> _Requirement_: Reproduce the records below exactly; the images should not appear.
═══ Information provided ═══
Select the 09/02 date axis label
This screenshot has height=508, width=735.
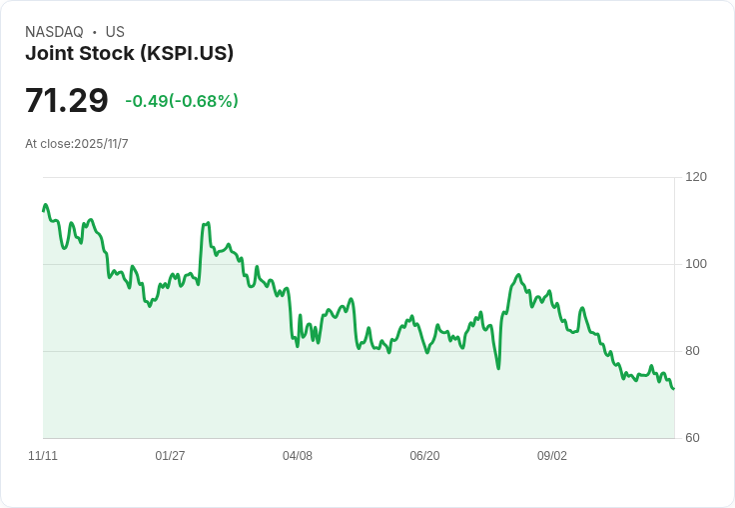pyautogui.click(x=551, y=456)
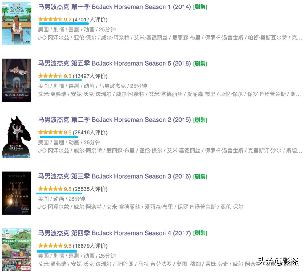Viewport: 305px width, 272px height.
Task: Click star rating icons for Season 4
Action: [50, 245]
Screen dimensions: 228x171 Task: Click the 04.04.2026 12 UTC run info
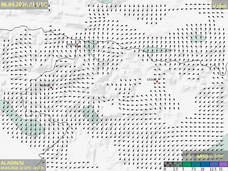click(22, 168)
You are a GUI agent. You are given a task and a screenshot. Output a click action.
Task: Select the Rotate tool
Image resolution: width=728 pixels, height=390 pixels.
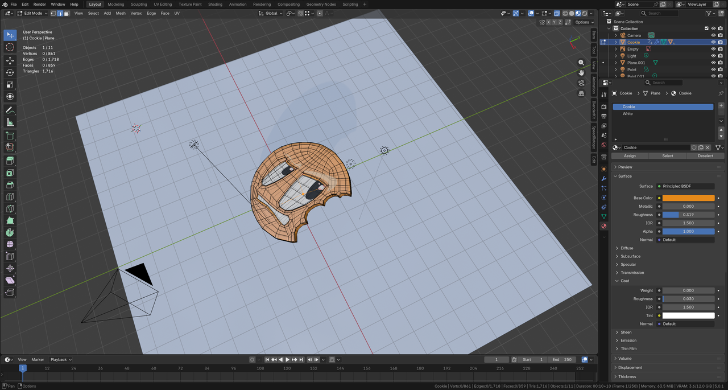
═══
> _Solution_:
Select the 09/02 date axis label
This screenshot has height=508, width=735.
pyautogui.click(x=551, y=456)
Viewport: 305px width, 272px height.
Task: Click star rating icons for Season 4
Action: [50, 245]
Screen dimensions: 228x171 Task: Click the 04.04.2026 12 UTC run info
click(22, 168)
You are a GUI agent. You are given a task and a screenshot. Output a click action.
Task: Select the Rotate tool
Image resolution: width=728 pixels, height=390 pixels.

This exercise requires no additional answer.